A central bank buys bonds from the government to inject capital into the system. And when the economy begins to overheat it sells bonds to pull money out of the system.
In September, the U.S. Federal Reserve outlined its plans for tapering its bond purchases.
This means the Fed will begin to slowly rein in the amount of capital it’s injecting into the system.
This type of policy is still considered highly accommodative, but the world we now live in is used to extreme amounts of financial heroine (I call it Financially Transmitted Diseases).
It’s not just the U.S. that has such accommodative policies in place either…
Europe, Japan, Canada, Australia, and of course China are all running highly expansionary policies.

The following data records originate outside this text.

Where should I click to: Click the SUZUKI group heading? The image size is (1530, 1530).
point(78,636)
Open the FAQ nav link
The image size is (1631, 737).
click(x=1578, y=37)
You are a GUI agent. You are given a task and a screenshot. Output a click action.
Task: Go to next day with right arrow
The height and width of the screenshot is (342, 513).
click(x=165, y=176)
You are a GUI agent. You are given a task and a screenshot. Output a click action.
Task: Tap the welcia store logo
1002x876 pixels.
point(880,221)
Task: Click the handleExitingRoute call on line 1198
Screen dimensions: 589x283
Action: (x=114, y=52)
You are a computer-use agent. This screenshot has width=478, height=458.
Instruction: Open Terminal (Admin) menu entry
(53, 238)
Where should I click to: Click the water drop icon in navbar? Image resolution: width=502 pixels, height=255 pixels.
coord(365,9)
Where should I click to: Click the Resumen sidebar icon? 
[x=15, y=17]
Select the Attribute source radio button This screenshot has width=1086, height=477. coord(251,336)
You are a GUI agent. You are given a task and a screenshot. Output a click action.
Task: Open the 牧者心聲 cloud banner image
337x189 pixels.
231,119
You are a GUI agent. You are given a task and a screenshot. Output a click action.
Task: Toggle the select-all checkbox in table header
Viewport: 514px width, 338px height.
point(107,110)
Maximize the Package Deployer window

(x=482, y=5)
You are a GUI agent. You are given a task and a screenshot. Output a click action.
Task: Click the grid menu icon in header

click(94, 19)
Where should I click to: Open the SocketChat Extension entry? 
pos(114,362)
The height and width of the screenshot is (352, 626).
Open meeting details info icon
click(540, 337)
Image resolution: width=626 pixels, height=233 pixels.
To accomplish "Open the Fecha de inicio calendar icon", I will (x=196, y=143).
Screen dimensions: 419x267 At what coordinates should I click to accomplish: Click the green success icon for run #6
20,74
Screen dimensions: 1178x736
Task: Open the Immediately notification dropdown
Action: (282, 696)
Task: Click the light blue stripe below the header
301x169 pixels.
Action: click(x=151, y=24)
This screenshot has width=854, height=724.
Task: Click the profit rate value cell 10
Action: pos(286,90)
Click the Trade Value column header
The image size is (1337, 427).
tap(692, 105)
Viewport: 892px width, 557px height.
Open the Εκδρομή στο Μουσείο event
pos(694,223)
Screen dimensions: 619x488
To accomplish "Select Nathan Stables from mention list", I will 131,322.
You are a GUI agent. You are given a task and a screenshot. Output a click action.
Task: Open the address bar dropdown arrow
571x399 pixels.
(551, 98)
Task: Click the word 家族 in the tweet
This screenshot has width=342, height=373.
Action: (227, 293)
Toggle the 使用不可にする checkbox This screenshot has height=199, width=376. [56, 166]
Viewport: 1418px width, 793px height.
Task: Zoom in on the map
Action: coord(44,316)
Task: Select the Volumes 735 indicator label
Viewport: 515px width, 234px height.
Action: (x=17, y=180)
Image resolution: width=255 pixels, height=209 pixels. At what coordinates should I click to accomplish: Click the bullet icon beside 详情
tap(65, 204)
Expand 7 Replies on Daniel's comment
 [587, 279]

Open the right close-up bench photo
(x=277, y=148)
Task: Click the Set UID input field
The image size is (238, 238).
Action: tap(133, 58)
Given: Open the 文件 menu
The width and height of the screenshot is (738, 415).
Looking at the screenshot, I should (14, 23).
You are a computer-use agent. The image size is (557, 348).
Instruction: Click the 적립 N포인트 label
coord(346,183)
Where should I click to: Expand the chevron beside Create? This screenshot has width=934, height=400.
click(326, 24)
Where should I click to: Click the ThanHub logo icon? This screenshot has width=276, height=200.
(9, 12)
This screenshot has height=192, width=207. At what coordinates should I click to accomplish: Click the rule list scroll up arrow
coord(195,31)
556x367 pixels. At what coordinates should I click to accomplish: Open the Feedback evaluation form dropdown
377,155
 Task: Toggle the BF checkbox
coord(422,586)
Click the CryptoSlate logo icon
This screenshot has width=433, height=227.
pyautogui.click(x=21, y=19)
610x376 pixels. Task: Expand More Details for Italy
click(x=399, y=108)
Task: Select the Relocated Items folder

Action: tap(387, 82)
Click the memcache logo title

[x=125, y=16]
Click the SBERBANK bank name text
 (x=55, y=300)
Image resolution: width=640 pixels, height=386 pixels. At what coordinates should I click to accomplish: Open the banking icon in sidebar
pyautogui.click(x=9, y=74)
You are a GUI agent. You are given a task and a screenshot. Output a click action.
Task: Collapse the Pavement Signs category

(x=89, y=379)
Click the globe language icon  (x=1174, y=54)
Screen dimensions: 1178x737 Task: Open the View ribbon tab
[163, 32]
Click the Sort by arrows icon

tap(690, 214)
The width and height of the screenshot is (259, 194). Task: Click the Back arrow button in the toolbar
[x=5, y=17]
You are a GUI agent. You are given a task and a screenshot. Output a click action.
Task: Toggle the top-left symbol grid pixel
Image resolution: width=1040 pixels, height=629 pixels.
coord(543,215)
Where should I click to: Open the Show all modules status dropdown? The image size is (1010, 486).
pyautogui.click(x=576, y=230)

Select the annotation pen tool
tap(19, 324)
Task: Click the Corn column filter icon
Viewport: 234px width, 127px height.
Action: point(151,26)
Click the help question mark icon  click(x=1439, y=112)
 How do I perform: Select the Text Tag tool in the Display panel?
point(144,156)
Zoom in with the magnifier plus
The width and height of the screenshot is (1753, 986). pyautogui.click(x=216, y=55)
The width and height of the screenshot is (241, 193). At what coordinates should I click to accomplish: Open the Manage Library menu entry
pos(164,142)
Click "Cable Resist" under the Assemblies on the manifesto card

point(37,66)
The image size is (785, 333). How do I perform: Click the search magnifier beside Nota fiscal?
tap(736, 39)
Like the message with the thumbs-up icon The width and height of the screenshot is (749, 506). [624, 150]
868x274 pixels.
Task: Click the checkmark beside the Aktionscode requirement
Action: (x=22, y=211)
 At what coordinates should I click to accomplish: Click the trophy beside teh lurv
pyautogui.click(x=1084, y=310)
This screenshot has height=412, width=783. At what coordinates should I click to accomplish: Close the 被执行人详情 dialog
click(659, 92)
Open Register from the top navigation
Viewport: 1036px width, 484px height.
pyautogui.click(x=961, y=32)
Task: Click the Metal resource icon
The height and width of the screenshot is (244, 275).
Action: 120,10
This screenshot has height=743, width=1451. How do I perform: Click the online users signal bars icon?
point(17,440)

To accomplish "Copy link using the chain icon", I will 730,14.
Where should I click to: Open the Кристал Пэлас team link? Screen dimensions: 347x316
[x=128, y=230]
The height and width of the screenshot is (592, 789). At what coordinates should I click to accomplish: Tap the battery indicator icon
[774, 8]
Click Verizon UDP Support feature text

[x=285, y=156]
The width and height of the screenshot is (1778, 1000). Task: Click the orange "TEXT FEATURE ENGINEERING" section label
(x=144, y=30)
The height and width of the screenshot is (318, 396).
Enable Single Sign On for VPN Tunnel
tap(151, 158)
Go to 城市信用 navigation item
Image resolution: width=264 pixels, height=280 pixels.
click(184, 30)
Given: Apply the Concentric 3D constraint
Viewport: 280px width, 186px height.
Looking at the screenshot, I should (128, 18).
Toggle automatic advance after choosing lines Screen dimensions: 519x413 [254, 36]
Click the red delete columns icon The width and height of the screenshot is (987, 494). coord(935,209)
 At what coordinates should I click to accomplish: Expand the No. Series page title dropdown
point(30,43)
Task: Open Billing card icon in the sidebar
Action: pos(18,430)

These accommodative policies are fanning the flames of a global economy that’s rapidly transitioning away from under-capacity to overheating.
Commodities Heating Up… and Crossflation
Last week we showed you how natural gas and coal prices are skyrocketing. Ditto for uranium recently.
Real-time data analysis using commodity prices or food inflation paints a far more drastic inflation picture.
After all, commodities are the backbone of everything we build and consume on a daily basis:
I don’t know how often Jerome Powell or Janet Yellen go grocery shopping themselves, but if they do, they’ll notice that prices have gone up.
It’s simple math that if the prices of inputs go up, some or all of that cost is going to eventually get passed on to the consumer.
Here’s a chart of the IMF’s World Food Price Index. As you can see, post-pandemic, the index is up 40%.
These high input costs, which translate directly to higher food prices, are now impacting the consumer’s bottom line.
The following chart shows the price of chicken in the United States, up 20% since the pandemic:
A true story: I asked my local butcher why they didn’t have any beef tenderloin the other day.
In my book The Rise of America: Remaking the World Order, I wrote about “Crossflation.”
It’s a term I coined to describe how some parts of the economy would see inflationary pressures while others would see deflation.
Technology continues to play a deflationary role, while input costs such as oil drive up the price of all commodities which is inflationary.
The global capital markets are at an incredible inflection point.